# CHALLENGE:
Copy out the rows below, swapping each "GUI agent" for "screen assistant" and leaving everything else untouched.
═══ TASK DATA ═══
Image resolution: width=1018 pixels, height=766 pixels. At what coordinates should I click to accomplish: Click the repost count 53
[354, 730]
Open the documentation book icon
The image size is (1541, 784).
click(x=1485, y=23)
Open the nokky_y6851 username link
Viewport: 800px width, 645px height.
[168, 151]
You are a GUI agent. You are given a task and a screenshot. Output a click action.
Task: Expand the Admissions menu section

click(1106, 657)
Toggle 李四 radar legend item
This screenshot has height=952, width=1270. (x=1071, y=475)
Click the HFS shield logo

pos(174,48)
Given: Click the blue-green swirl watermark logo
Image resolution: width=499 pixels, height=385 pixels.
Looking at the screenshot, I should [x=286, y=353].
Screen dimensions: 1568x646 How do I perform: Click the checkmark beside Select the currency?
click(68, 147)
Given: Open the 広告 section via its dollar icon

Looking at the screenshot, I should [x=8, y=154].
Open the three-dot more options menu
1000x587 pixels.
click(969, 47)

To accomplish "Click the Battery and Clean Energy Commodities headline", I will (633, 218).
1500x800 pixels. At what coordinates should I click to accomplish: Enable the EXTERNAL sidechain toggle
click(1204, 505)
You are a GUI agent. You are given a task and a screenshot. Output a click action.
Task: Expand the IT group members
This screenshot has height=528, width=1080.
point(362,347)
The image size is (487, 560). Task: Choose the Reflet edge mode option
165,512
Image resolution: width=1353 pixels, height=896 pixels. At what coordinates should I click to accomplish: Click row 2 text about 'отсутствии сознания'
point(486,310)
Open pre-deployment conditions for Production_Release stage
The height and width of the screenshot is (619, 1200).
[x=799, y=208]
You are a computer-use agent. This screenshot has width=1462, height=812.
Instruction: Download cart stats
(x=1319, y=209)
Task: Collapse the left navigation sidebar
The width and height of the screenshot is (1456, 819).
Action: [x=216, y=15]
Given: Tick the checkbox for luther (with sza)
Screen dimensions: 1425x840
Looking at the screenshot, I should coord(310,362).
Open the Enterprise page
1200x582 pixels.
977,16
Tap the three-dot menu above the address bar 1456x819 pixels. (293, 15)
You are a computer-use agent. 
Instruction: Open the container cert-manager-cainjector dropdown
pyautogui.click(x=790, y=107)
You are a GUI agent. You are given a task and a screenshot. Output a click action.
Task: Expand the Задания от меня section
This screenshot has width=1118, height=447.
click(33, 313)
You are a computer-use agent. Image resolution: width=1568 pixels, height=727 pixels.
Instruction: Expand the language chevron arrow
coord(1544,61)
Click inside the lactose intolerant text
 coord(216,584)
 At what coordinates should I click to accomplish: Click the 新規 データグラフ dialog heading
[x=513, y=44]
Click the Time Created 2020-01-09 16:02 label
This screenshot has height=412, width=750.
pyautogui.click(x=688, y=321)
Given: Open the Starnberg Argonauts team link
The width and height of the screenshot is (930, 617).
═══
# OUTPUT:
Image resolution: width=1018 pixels, height=766 pixels. At what coordinates should I click to accomplish: Click the repost count 53
[354, 730]
Open the documentation book icon
The image size is (1541, 784).
click(x=1485, y=23)
Open the nokky_y6851 username link
Viewport: 800px width, 645px height.
[168, 151]
You are a screen assistant. You are given a task and a screenshot. Output a click action.
Task: Expand the Admissions menu section

click(1106, 657)
Toggle 李四 radar legend item
This screenshot has height=952, width=1270. (x=1071, y=475)
Click the HFS shield logo

pos(174,48)
Given: Click the blue-green swirl watermark logo
Image resolution: width=499 pixels, height=385 pixels.
Looking at the screenshot, I should [x=286, y=353].
Screen dimensions: 1568x646 How do I perform: Click the checkmark beside Select the currency?
click(68, 147)
Given: Open the 広告 section via its dollar icon

Looking at the screenshot, I should [x=8, y=154].
Open the three-dot more options menu
1000x587 pixels.
click(969, 47)

To accomplish "Click the Battery and Clean Energy Commodities headline", I will (633, 218).
1500x800 pixels. At what coordinates should I click to accomplish: Enable the EXTERNAL sidechain toggle
click(1204, 505)
You are a screen assistant. You are given a task and a screenshot. Output a click action.
Task: Expand the IT group members
This screenshot has height=528, width=1080.
point(362,347)
The image size is (487, 560). Task: Choose the Reflet edge mode option
165,512
Image resolution: width=1353 pixels, height=896 pixels. At what coordinates should I click to accomplish: Click row 2 text about 'отсутствии сознания'
point(486,310)
Open pre-deployment conditions for Production_Release stage
The height and width of the screenshot is (619, 1200).
[x=799, y=208]
You are a computer-use agent. This screenshot has width=1462, height=812.
Instruction: Download cart stats
(x=1319, y=209)
Task: Collapse the left navigation sidebar
The width and height of the screenshot is (1456, 819).
Action: [x=216, y=15]
Given: Tick the checkbox for luther (with sza)
Screen dimensions: 1425x840
Looking at the screenshot, I should coord(310,362).
Open the Enterprise page
1200x582 pixels.
977,16
Tap the three-dot menu above the address bar 1456x819 pixels. (293, 15)
You are a computer-use agent. 
Instruction: Open the container cert-manager-cainjector dropdown
pyautogui.click(x=790, y=107)
You are a screen assistant. You are given a task and a screenshot. Output a click action.
Task: Expand the Задания от меня section
This screenshot has width=1118, height=447.
click(33, 313)
You are a computer-use agent. Image resolution: width=1568 pixels, height=727 pixels.
Instruction: Expand the language chevron arrow
coord(1544,61)
Click inside the lactose intolerant text
 coord(216,584)
 At what coordinates should I click to accomplish: Click the 新規 データグラフ dialog heading
[x=513, y=44]
Click the Time Created 2020-01-09 16:02 label
This screenshot has height=412, width=750.
pyautogui.click(x=688, y=321)
Given: Open the Starnberg Argonauts team link
The width and height of the screenshot is (930, 617).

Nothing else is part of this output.